#### Short task
Locate every line in the listing that contains the word "width", and copy each of those lines in full.

[START OF Extracted data]

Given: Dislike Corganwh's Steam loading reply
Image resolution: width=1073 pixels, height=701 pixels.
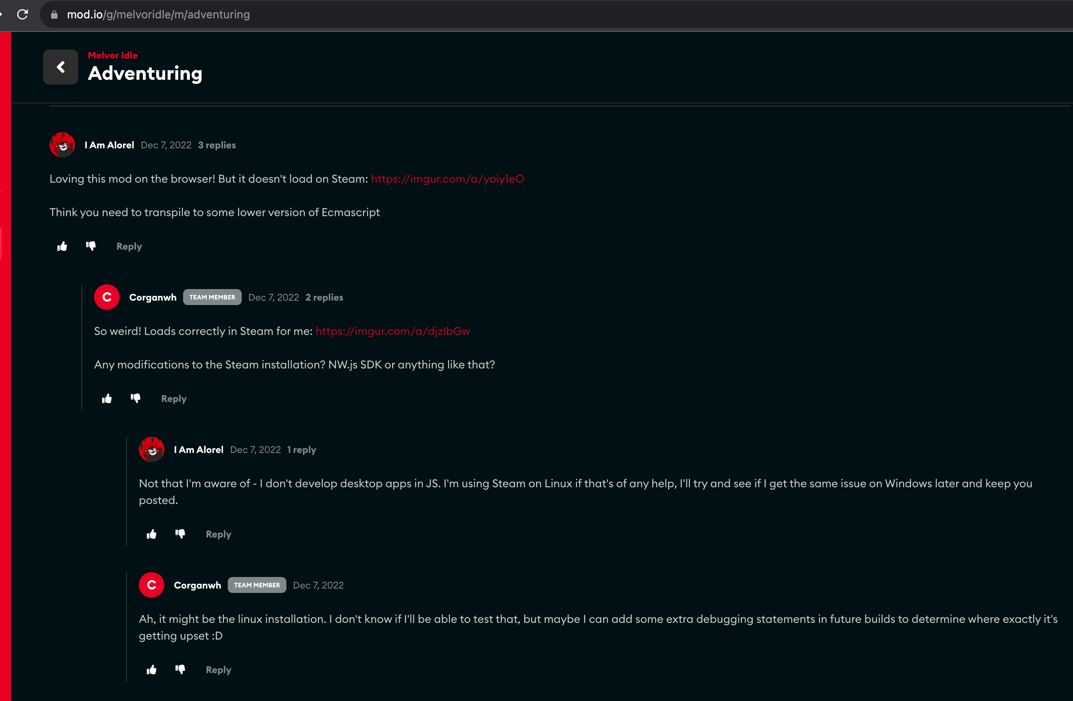Looking at the screenshot, I should pyautogui.click(x=136, y=399).
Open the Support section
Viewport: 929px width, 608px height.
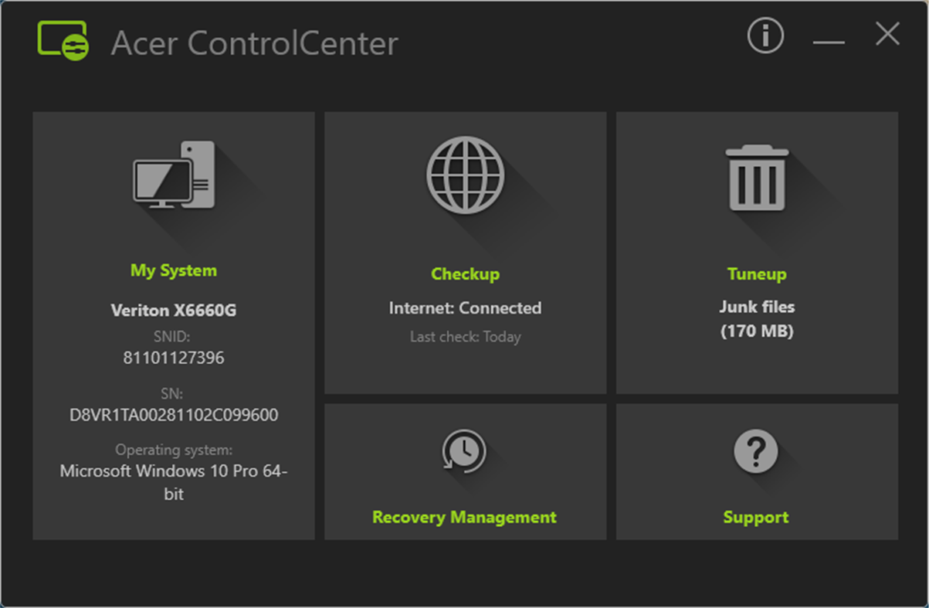(756, 516)
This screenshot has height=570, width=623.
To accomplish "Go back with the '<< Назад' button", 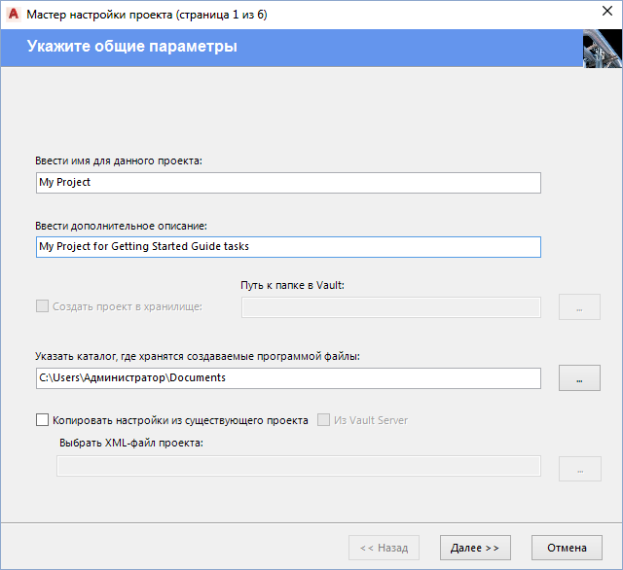I will point(385,548).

[END OF Extracted data]

#### The output
Image resolution: width=1073 pixels, height=701 pixels.
Viewport: 929px width, 608px height.
This screenshot has height=570, width=623.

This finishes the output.